Could Kernel size limit performance?

Dear All

What is the limitation of the kernel size from which the performance degrades? Has each core in each SM a maximum program size without program swap from “graphics Memory” or SM program memory ?


Luis Gonçalves

One thing to do would be to write one large kernel and compare its runtime to several smaller kernels.

It’s my guess that one larger kernel would be faster than several smaller ones, assuming the code has no global sync points in which case kernel separation would probably be your best option.

There is a maximum program size. The limit is architecture dependent and listed in an appendix of the Programming Guide, I think. I have never head of any project hitting that limit.

In practical terms, I am aware of two potential issues with large codes:

(1) Very large kernels with tens of thousands of lines of code may compile quite slowly. Template instantiation and function inlining can expand code to this size even if the actual source looks much smaller. Compilation speed for large kernels has been improved in recent CUDA versions but this may still be an issue for specific kinds of large code.

(2) The GPU has an instruction cache that is fairly small, I think 4 KB or 8KB, I do not recall exactly. Combined with the fact that the GPU has no branch prediction this leads to the following: If you have a loop whose body exceeds the size of the instruction cache, you may see some performance degradation due to instruction fetch cache misses. I have observed up to 3% slowdown, but it will depend on the use case.

Another doubt. Program compilation is done when the host program starts, no? Not at kernel launch.


Luis Gonçalves

Compilation occurs in two stages. First, the HLL code is compiled into an intermediate language called PTX, which looks a lot like an architecture-independent assembly language. In the second stage, PTX is compiled to machine code for a specific GPU architecture. There are two common scenarios:

(1) Off-line compilation. Both compilation stages occur when you run nvcc, and the resulting binary contains the machine code (SASS) for one or several GPU architectures. You can run cuobjdump --dump-sass on the executable to inspect the embedded machine code.

(2) JIT compilation. The first compilation stage occurs when you run nvcc, and the resulting binary contains the PTX code. At CUDA context initialization time, the PTX code is JIT compiled to SASS by the compiler component inside the CUDA driver. You can use cuobjdump --dump-ptx to inspect the embedded PTX code.

Variations of these two schemes are possible. For example, you could use the -code_gen switch of nvcc to generate machine code for some architectures, but PTX for others. Also, you could write your own PTX code generator, then use the CUDA driver API to compile and load this PTX code (I am aware of applications that use this for dynamic code generation).

The CUDA documentation (nvcc documentation and Programming Guide) describes the standard scenarios in sufficient detail, I think.

Thanks for the explanation. But in JIT when is made the compilation, at beginning of the host code or at launch?


Luis Gonçalves

As I stated in #5 above, in a standard JIT-compilation scenario:

Generally, the first CUDA API call in an app triggers context creation.
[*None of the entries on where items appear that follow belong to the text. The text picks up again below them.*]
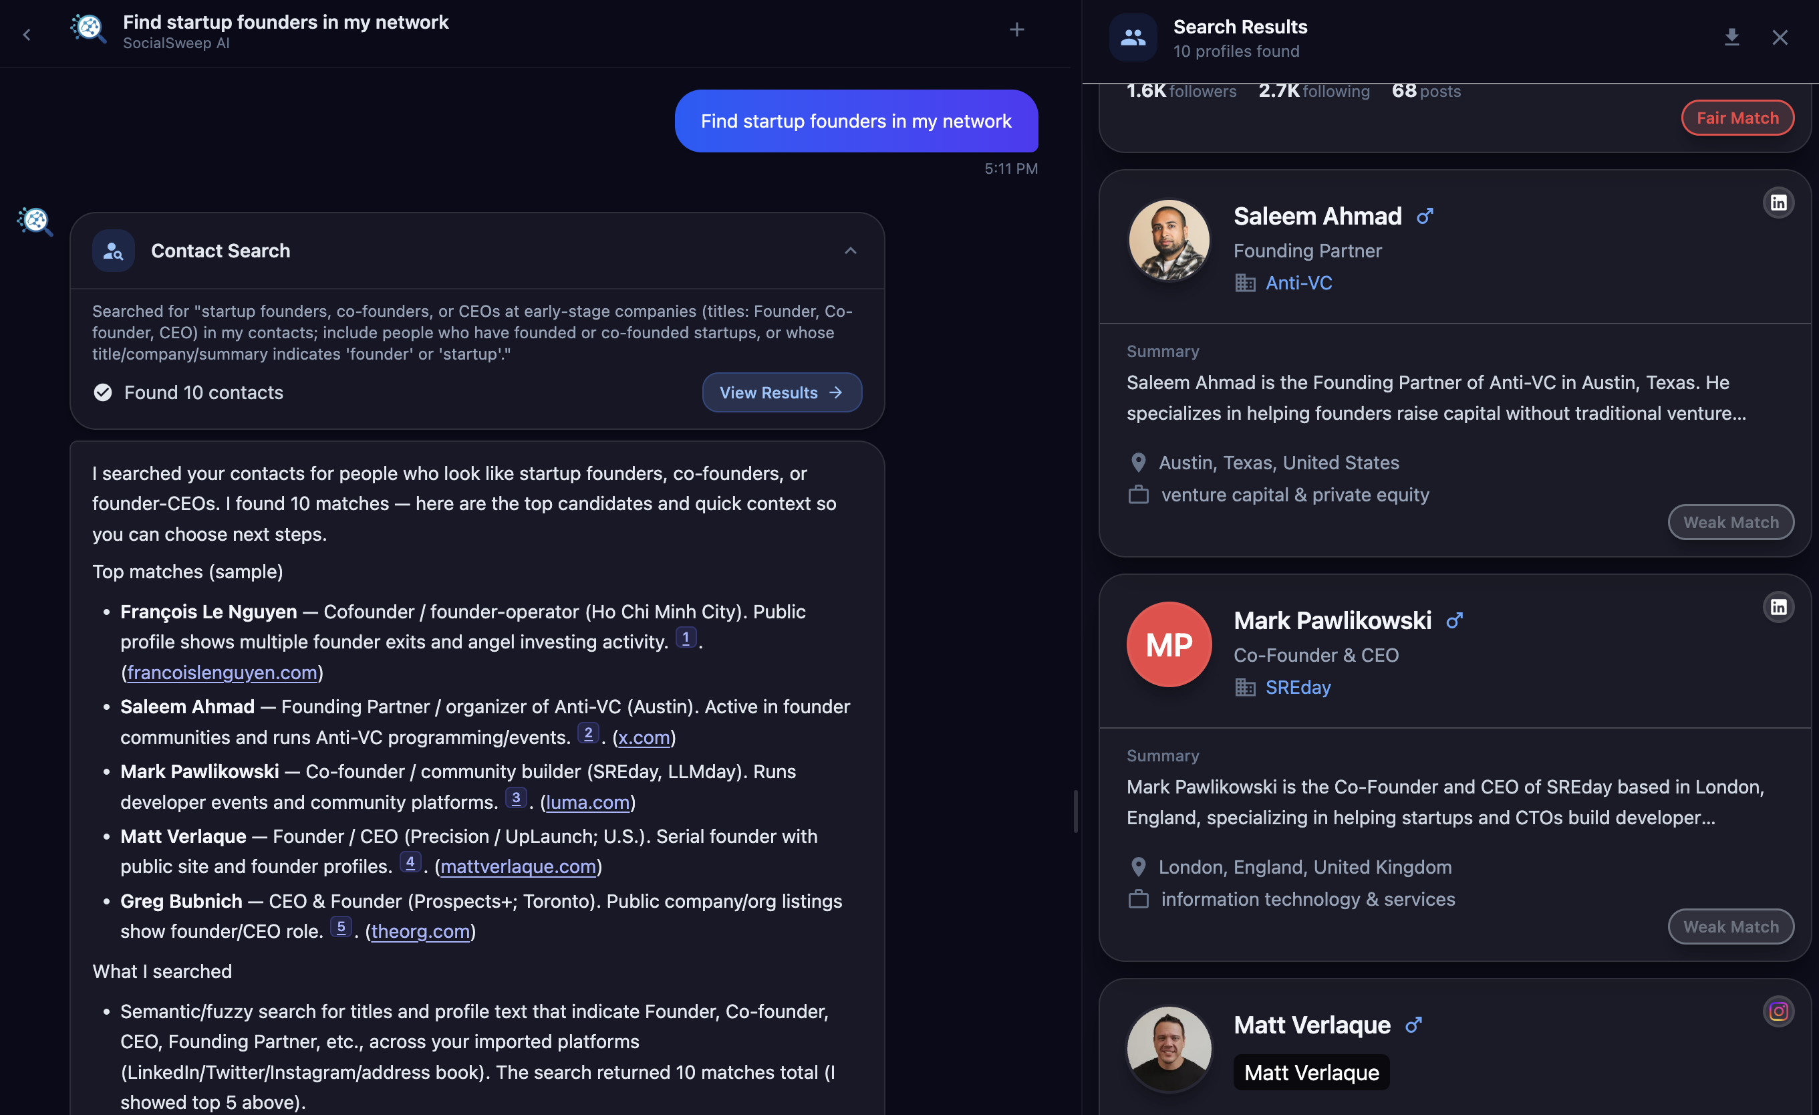1819x1115 pixels.
Task: Open Saleem Ahmad's LinkedIn profile icon
Action: (1779, 202)
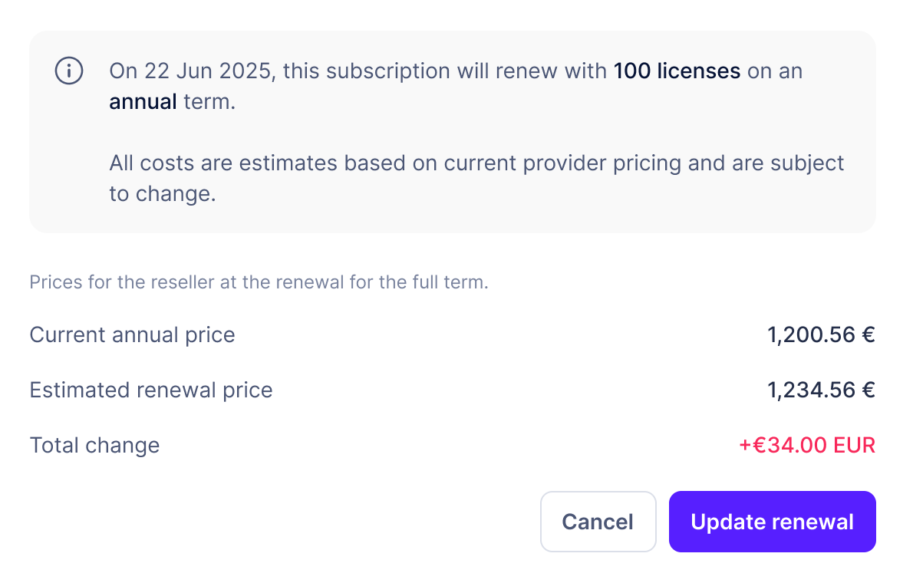Confirm with the Update renewal button
This screenshot has height=583, width=913.
point(772,522)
If there is a lot of code to compile from PTX to SASS, your app may be slow to start up. Subsequent kernel launches will use the generated code. Furthermore, the generated SASS is being cached by the CUDA driver in a directory on your disk, for future use.

The one exception to the above would be an application that, during normal operation, continuously creates, compiles, and loads new code. In this case you would know exactly where the app incurs overhead as it would manually initiate compilation via appropriate CUDA driver API calls such as cuModuleLoadFatBinary().